Hostage Negotiation 101: Building Bridges out of Barricades

S/Sgt.(RCMP Ret’d) Matt Logan completed his Ph.D. in Counselling Psychology on the morning of September 11, 2001 by successfully defending his dissertation “What hinders or facilitates successful crisis (hostage) negotiation”.


This presentation reviews the research based on that study and confirms much of what negotiators do. It also questions old ideas and introduces the D-Fusing approach:

  • De-escalating

  • Demarcating

  • Demystifying

  • Distraction

  • Depolarizing

  • Disaffiliating

  • Disengaging

This Presentation calls for the need to work as a team, to communicate as a team, to train as a team, and to synchronize the effort of tactical and negotiation. It calls for negotiators to develop attributes that allow them to be good listeners, empathetic, caring, calm, intuitive, willing to integrate their training and to learn from experience. It calls for them to use time to build relationships through affinity, cultural understanding, and communication that reduces fear by explaining and demystifying the process. It calls for negotiators to use intelligence and third parties to co-construct a bridge out of the barricade by minimizing risk and damage and to create an environment of empowerment so the subject can walk across the bridge without losing face.

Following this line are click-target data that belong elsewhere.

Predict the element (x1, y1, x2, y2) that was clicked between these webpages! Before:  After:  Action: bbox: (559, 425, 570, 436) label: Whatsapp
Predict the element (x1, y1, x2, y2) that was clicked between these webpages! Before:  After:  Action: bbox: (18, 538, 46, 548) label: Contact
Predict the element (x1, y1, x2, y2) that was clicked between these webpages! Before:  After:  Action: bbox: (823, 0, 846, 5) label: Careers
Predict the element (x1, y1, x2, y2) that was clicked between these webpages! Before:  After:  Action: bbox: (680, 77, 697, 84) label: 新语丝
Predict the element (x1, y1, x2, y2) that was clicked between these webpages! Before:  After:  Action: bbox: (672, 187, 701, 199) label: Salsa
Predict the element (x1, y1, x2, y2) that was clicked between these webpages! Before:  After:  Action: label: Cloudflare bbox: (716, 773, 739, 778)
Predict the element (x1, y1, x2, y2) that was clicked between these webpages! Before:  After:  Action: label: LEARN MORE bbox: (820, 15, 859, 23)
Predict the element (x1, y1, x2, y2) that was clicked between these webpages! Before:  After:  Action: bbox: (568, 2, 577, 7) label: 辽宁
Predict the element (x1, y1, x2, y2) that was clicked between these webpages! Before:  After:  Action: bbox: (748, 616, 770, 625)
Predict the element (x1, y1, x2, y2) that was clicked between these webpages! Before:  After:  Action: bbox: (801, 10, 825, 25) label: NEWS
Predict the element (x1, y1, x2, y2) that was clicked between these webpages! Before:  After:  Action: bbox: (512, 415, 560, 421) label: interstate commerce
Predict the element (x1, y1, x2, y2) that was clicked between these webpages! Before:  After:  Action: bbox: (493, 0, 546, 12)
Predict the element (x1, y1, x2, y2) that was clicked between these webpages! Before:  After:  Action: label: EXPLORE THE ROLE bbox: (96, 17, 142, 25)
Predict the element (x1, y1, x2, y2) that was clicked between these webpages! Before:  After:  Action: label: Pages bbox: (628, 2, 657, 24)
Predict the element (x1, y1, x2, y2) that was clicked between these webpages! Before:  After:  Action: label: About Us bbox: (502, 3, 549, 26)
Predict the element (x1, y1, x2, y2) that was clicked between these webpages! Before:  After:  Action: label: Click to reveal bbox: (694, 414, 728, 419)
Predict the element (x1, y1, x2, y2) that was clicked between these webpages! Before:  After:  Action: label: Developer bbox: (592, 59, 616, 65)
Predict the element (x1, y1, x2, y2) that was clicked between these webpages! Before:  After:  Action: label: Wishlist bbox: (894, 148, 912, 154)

It calls for leadership, not by rank, but by being a person with experience, credibility, and possessing the attributes of a good negotiator. It calls for an ability to assess a situation by asking "why are we here?" and making the decision to walk away if the assessment answer is "we can deal with this in a more effective manner by leaving right now". It calls for a pursuit of knowledge and a thirst to not only acquire the tools of active listening and relationship building, but to develop personally so that these tools will be more than skills but will be personal attributes.